Vietnam or Thailand ? Vote for the TOP Country of the Week !

Bijgewerkt: 26 juni 2025


Wanneer gij weer te Ostromdscha komt, zult gij daar wel over ons hooren spreken. Vertel de menschen hoe het gegaan is. Ik had gehoord, dat wij zouden worden overvallen, of van uit een hinderlaag doodgeschoten, en toen kwam ik op het denkbeeld, om de menschen in den waan te brengen dat wij kogelvrij waren, omdat men dan hoogst waarschijnlijk niet op ons schieten zou.
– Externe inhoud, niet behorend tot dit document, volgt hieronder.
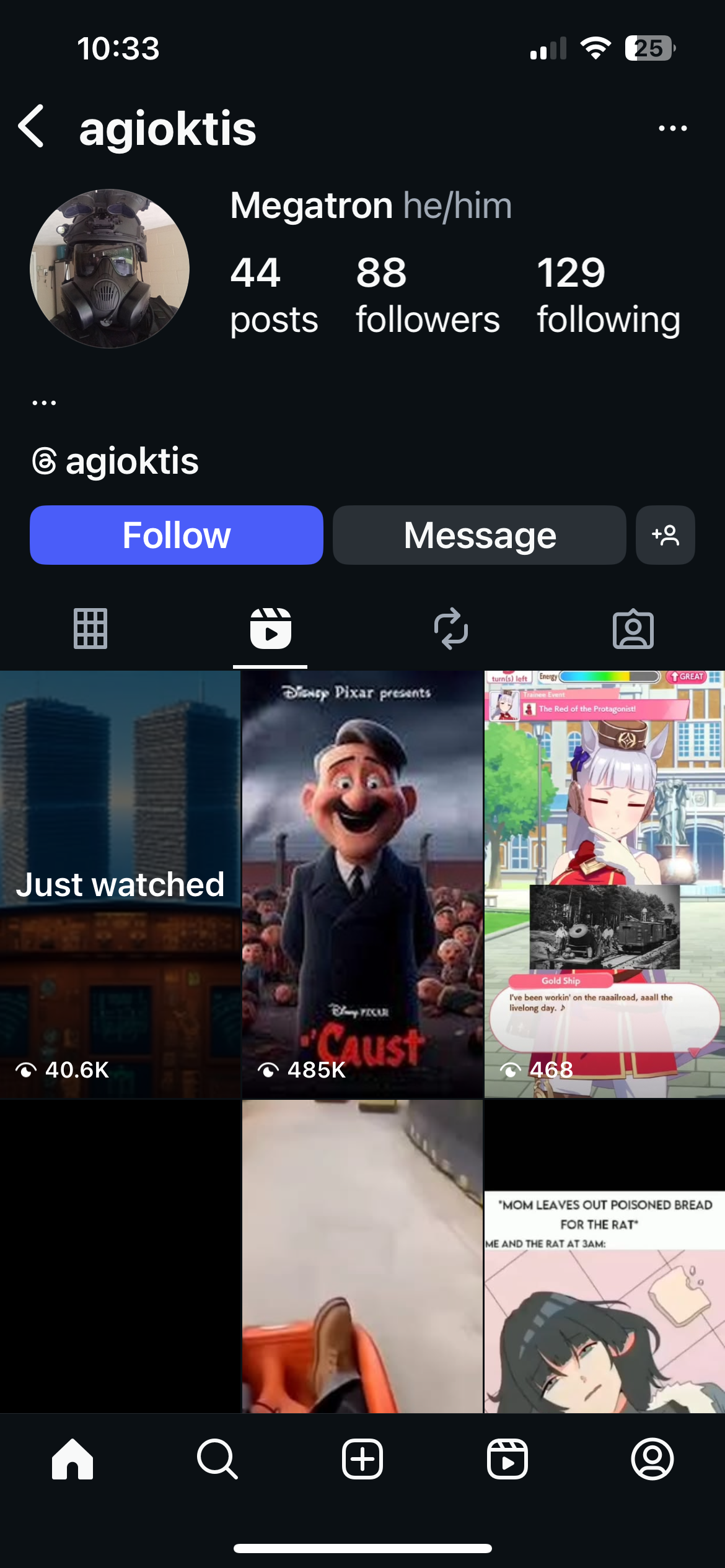Show suggested accounts button
The height and width of the screenshot is (1568, 725).
[665, 535]
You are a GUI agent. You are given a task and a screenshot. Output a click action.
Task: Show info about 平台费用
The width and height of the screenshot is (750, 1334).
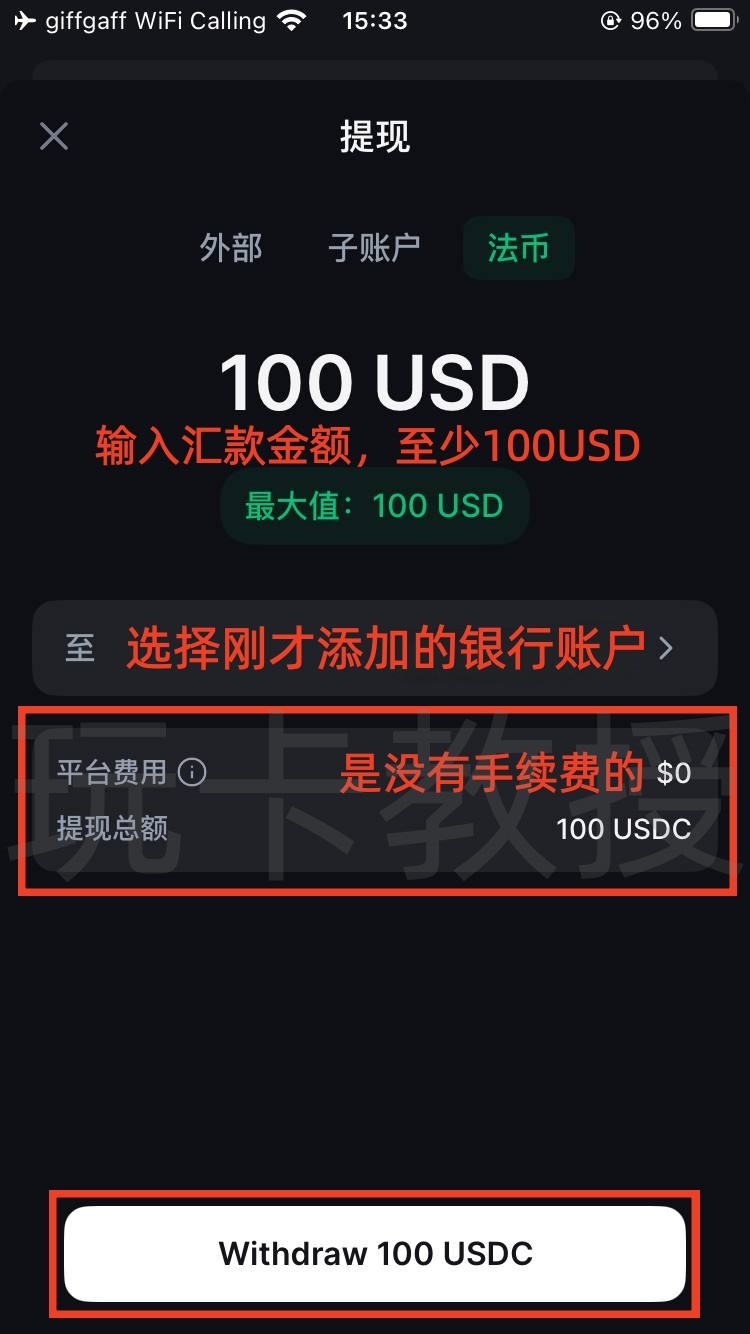[x=192, y=772]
Deze onvoorzichtige man heeft in Ostromdscha een formeelen opstand in het leven geroepen, de menschen tegen elkander opgestookt en 's nachts zelfs de hut van een vromen man in brand gestoken. Dat is zeer zeker een misdaad, die Allah nooit zal vergeven! O, die man gelooft niet aan Allah. Het was een Giaur, een Christen die varkensvleesch eet. Dan wacht hem de hel.

Nu mag hij de dertig groetenissen, die ik hem heb opgedragen mee te nemen naar Ostromdscha, daar uitdeelen aan wien hij wil. Verweerde hij zich niet? Hij had daar wel eenigen lust in, maar ik zeide hem heel vriendelijk en deelnemend, dat hij, wanneer hij tegenspartelde, er vijftig kreeg; ging hij gewillig op den grond liggen, dan kreeg hij er maar dertig. Hij was zoo wijs het laatste te kiezen.
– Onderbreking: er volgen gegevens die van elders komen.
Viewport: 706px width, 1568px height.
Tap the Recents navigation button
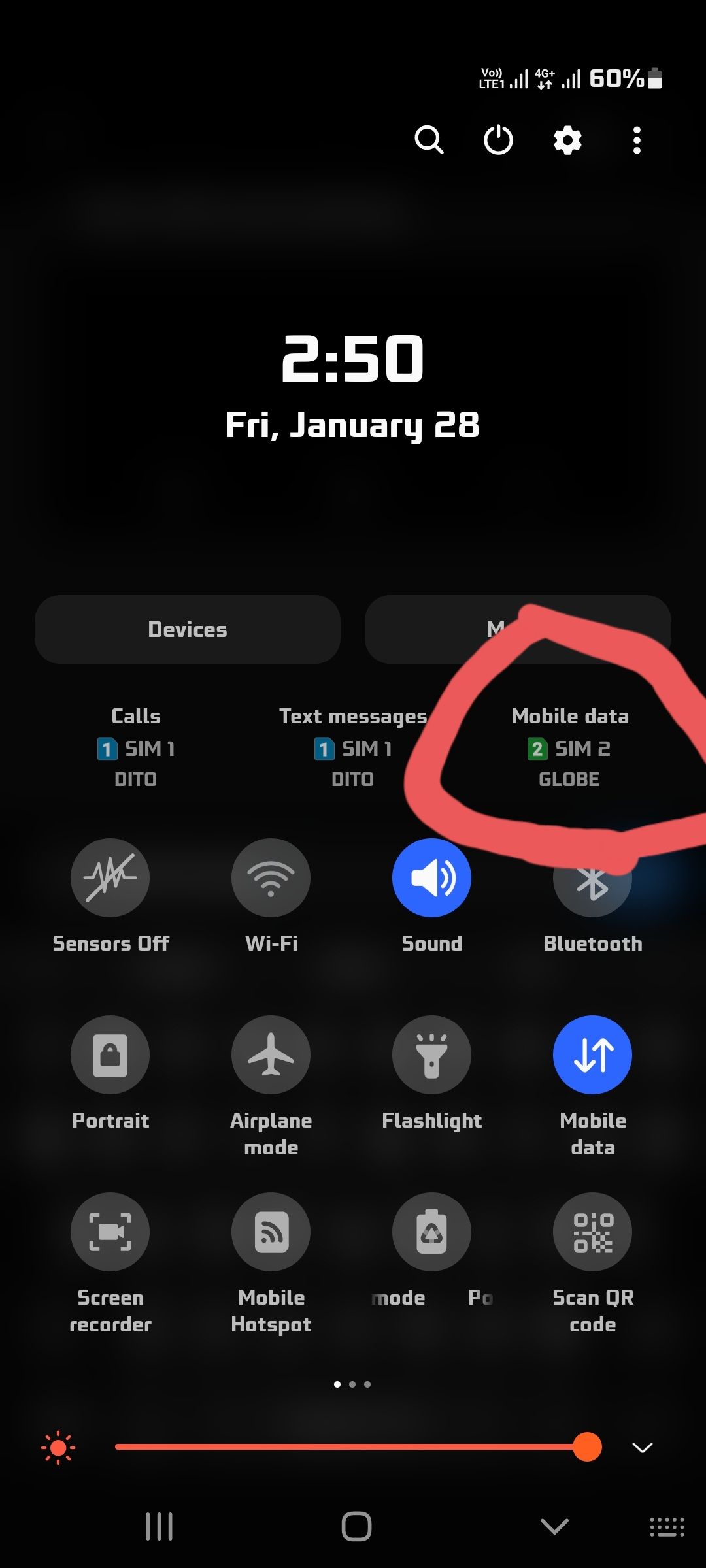[x=159, y=1527]
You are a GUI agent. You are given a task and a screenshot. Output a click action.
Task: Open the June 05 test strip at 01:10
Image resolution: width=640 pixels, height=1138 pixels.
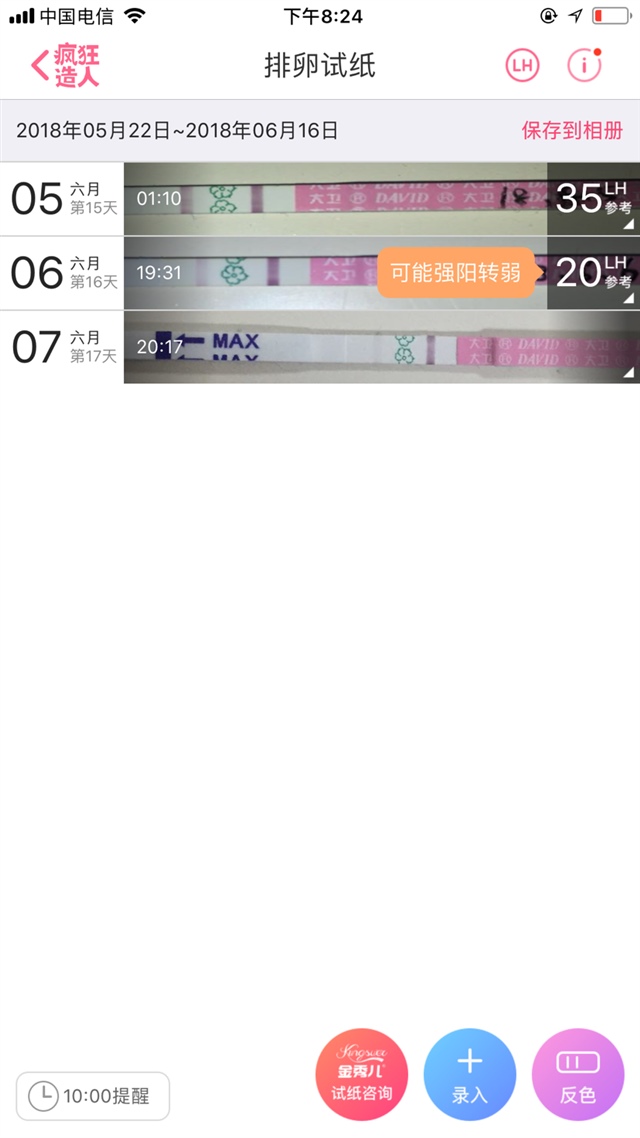coord(335,199)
Dat was duidelijk genoeg. En wanneer ik nog niet geweten had dat men voornemens was ons op te wachten, dan had ik het nu gemakkelijk kunnen raden. Zoo heel slim was dat volkje dus nog niet. Nu zijn zij weg! Wat nu te doen? Op het oogenblik niets. Wij zijn nu weer juist evenver als voor onze aankomst hier in Ostromdscha. Onze vijanden zijn ons voor. Zij zijn vrij en zelfs nog één man sterker.

Ik weet niet of ik dan nog in Ostromdscha wezen zal. Heer, wilt gij reeds zoo spoedig weer vertrekken. Ja, ik kwam niet hier met het voornemen hier lang te vertoeven. Ik heb maar weinig tijd te missen. Maar vertel mij eens, welke kracht schrijft gij aan den distelkoning toe? De gewone Hadsch Marrjam geneest, als thee gedronken, de longtering, wanneer deze tenminste niet te zeer verouderd is.

Ik zal u vertellen hoe ik dat heb aangelegd. En nu legde ik hem alles uit. Zijn gezicht werd al langer. Toen bekwam hij langzamerhand van zijn verbazing, hoorde mij ten einde toe aan, en zeide lachend: Het verheugt mij buitengewoon, Heer, dat gij mij die geschiedenis hebt verteld. Ik zal te Ostromdscha een groote rol spelen, wanneer ik de menschen uitlach en hun vertel, hoe de zaak in elkaar zit.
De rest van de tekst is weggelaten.